Ever since I wrote my "Which Sex Has it Easier?" post and "Unfair Things About Being a Female" and got some (overly vulgar) feedback on it asking things like, "Why do you still choose to a woman since it's so difficult?"
This issue came up in English class yesterday, while reading the short story "The White Heron" by Sarah Orne Jewett. The overarching theme of the short story is accepting society's gender role as a woman, or acting according to your own values. Spoiler alert: Sylvia meets a guy she likes for the first time, and he's great (and rich!), except he kills birds for fun. He wants Sylvia to tell him where the extra-special white heron lives so he can kill it, and Sylvia has to decides to marry him and get the bird killed (which is what she's supposed to do according to society) or not marry him and let the bird live (which would be acting according to her own values). She chooses the latter.

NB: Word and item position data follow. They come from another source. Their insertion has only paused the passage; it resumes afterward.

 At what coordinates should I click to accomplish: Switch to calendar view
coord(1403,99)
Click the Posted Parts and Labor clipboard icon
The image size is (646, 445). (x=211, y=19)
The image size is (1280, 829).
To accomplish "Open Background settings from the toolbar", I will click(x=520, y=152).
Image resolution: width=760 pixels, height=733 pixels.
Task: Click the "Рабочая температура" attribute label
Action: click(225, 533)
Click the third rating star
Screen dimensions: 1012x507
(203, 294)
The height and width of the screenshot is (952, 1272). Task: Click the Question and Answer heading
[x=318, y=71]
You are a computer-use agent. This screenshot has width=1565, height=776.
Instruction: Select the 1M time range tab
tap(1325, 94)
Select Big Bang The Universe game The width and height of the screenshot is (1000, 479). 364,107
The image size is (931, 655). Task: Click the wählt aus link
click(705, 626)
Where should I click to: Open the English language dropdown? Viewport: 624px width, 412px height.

Why do I choose to be a woman, and waste my time shaving my legs and have long, inconvenient hair and wear constricting clothes and wear painful high heels? As a woman, I'm seen as "ornamental" (thanks, English teacher). I have to look nice, while men are free from that. I have to pluck my eyebrows and do my hair, and a man can just roll out of bed and come straight to school or work. It's deep-seated societal sexism and misogyny. Why do I do this to myself?
Because I like it. I like looking pretty and beautifying myself (hence the obsession with eyebrows and makeup). But why do I like it? Because society tells me that's what the ideal woman looks like, and that's what I'm subconsciously striving for, or because it's actually my personal preference? I'm not a psychologist, so I don't know. I'd like to think it's a little bit of both. I don't wear heels because it hurts my feet, and I pluck my eyebrows because I can't stand them being the wrong shape or having stray hairs, and I do makeup in my free time, not just in the mornings for necessity. That makes me inclined to believe it's my personal preference. And there are some girls who don't shave their legs or have long hair or do their makeup or pluck their eyebrows. Perhaps that suggests it's personal preference. But most girls do those things. Perhaps that suggests it's society.

I don't know the psychological reason I like to look pretty, but I like it and that's why I strive for it.  Probably for some girls, they do it because society forces them to (consciously or not), and for others they do it because of personal preference. For anyone who wanted to post another vulgar misogynistic comment.